*Exercise aim*
The expected output is a verbatim reprint of the lines from the beginning of the data that follows through the line that contains "851017 (101, 1227)".

*Entries supplied*
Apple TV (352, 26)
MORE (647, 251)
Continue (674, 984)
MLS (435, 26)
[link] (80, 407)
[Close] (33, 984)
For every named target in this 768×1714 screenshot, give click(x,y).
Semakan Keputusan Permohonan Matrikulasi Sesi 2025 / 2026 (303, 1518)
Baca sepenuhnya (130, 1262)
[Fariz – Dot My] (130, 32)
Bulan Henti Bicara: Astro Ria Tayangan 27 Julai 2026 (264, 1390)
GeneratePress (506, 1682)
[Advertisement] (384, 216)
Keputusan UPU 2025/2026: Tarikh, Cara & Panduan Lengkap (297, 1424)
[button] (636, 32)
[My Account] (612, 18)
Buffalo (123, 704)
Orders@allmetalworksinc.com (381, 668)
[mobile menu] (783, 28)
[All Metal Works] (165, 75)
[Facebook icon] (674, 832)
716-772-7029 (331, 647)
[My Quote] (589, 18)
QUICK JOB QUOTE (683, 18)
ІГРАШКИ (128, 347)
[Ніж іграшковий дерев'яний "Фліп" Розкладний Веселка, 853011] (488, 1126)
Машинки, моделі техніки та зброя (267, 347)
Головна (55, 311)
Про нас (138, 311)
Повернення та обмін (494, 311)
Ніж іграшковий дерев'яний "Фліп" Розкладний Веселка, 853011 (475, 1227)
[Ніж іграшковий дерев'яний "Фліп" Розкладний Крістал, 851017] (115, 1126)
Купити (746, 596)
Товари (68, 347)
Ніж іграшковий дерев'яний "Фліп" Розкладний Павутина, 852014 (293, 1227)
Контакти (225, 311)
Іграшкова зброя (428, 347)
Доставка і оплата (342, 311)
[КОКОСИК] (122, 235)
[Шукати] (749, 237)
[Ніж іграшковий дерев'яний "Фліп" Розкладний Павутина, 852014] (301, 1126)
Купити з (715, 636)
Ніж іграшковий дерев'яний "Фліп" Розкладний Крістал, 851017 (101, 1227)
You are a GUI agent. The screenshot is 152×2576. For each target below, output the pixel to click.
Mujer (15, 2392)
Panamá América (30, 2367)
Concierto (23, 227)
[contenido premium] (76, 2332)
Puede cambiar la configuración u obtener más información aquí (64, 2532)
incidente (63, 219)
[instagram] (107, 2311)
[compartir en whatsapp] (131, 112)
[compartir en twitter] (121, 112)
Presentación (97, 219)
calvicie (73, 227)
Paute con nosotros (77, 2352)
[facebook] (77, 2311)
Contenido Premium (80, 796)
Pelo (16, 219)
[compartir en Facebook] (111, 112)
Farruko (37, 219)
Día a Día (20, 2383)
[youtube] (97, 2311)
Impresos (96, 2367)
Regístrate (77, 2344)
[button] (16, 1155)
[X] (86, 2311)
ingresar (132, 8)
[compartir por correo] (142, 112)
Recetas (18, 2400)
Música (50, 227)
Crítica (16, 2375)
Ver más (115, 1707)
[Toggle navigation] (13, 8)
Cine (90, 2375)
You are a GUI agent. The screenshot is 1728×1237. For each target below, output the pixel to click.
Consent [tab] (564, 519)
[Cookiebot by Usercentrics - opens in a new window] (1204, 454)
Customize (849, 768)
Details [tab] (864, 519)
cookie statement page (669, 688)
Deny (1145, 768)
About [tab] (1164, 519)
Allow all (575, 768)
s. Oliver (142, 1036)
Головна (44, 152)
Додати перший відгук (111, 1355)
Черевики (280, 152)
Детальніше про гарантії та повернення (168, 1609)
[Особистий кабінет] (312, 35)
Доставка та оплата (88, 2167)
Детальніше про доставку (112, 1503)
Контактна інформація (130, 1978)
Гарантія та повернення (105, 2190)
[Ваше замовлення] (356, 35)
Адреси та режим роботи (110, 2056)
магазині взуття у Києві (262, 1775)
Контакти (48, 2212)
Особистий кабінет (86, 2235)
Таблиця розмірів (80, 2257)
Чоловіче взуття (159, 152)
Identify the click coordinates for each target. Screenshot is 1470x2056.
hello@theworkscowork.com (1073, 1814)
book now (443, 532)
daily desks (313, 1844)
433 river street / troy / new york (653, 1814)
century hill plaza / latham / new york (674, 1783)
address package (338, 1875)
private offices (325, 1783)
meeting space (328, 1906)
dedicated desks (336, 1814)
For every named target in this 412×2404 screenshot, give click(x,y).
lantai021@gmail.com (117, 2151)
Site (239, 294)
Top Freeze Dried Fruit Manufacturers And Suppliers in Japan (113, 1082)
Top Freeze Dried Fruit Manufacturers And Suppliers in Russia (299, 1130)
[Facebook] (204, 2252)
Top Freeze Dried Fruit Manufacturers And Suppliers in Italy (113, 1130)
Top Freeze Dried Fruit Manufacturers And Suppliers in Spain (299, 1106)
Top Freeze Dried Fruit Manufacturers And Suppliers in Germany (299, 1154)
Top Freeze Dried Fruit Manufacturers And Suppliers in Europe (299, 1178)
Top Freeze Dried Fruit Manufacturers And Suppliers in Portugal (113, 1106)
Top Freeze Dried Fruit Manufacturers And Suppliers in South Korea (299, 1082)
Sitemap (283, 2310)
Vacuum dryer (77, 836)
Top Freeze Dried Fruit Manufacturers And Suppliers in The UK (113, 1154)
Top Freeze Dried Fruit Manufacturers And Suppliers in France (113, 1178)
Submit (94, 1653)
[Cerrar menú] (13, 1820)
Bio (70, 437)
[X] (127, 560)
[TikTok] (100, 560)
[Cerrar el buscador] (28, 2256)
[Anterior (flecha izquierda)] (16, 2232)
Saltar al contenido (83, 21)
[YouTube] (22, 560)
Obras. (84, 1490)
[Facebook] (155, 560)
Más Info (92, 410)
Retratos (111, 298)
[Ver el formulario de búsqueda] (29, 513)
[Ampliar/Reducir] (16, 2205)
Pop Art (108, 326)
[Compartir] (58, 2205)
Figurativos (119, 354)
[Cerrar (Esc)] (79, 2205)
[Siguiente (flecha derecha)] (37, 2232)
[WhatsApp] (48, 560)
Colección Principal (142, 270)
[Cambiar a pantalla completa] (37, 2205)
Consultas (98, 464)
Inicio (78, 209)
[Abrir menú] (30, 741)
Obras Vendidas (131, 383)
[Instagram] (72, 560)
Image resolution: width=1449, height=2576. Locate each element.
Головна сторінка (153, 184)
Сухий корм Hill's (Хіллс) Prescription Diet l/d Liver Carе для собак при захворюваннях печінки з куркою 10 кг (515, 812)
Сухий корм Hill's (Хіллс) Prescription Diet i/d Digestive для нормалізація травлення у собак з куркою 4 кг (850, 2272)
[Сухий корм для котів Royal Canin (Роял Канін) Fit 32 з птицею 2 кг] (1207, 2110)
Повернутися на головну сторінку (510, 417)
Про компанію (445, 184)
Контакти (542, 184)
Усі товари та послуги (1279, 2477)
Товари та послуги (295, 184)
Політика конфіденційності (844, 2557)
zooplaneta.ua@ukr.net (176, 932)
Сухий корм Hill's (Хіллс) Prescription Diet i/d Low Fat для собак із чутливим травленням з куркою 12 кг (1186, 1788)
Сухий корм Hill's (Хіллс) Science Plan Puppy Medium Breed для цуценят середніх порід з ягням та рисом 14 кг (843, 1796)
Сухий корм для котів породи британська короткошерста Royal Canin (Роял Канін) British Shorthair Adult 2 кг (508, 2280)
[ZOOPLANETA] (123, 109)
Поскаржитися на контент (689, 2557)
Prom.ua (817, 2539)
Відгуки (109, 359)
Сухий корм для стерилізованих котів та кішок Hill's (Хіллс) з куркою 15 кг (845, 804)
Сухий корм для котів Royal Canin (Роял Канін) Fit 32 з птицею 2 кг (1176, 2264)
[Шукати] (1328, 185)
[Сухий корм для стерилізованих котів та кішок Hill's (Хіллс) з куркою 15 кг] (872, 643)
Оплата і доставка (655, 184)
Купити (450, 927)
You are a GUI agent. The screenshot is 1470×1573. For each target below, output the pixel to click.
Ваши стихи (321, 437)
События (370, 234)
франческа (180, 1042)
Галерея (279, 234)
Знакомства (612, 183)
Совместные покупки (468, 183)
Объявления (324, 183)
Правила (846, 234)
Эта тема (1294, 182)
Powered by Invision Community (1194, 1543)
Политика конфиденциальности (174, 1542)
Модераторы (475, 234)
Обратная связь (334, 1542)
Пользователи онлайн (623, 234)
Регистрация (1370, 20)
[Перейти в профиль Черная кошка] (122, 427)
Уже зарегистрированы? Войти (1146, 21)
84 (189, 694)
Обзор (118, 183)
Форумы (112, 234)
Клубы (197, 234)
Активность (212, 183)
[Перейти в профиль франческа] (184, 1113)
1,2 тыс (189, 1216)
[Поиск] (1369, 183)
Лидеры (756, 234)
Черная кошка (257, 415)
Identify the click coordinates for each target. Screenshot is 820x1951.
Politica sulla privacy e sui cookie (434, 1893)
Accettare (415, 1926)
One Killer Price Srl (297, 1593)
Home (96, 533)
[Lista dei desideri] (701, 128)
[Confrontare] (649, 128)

*Solution for this task*
Apple TV (352, 26)
MORE (647, 251)
Continue (674, 984)
MLS (435, 26)
[link] (80, 407)
[Close] (33, 984)
For every named target in this 768×1714 screenshot, give click(x,y).
Semakan Keputusan Permohonan Matrikulasi Sesi 2025 / 2026 (303, 1518)
Baca sepenuhnya (130, 1262)
[Fariz – Dot My] (130, 32)
Bulan Henti Bicara: Astro Ria Tayangan 27 Julai 2026 (264, 1390)
GeneratePress (506, 1682)
[Advertisement] (384, 216)
Keputusan UPU 2025/2026: Tarikh, Cara & Panduan Lengkap (297, 1424)
[button] (636, 32)
[My Account] (612, 18)
Buffalo (123, 704)
Orders@allmetalworksinc.com (381, 668)
[mobile menu] (783, 28)
[All Metal Works] (165, 75)
[Facebook icon] (674, 832)
716-772-7029 (331, 647)
[My Quote] (589, 18)
QUICK JOB QUOTE (683, 18)
ІГРАШКИ (128, 347)
[Ніж іграшковий дерев'яний "Фліп" Розкладний Веселка, 853011] (488, 1126)
Машинки, моделі техніки та зброя (267, 347)
Головна (55, 311)
Про нас (138, 311)
Повернення та обмін (494, 311)
Ніж іграшковий дерев'яний "Фліп" Розкладний Веселка, 853011 (475, 1227)
[Ніж іграшковий дерев'яний "Фліп" Розкладний Крістал, 851017] (115, 1126)
Купити (746, 596)
Товари (68, 347)
Ніж іграшковий дерев'яний "Фліп" Розкладний Павутина, 852014 (293, 1227)
Контакти (225, 311)
Іграшкова зброя (428, 347)
Доставка і оплата (342, 311)
[КОКОСИК] (122, 235)
[Шукати] (749, 237)
[Ніж іграшковий дерев'яний "Фліп" Розкладний Павутина, 852014] (301, 1126)
Купити з (715, 636)
Ніж іграшковий дерев'яний "Фліп" Розкладний Крістал, 851017 (101, 1227)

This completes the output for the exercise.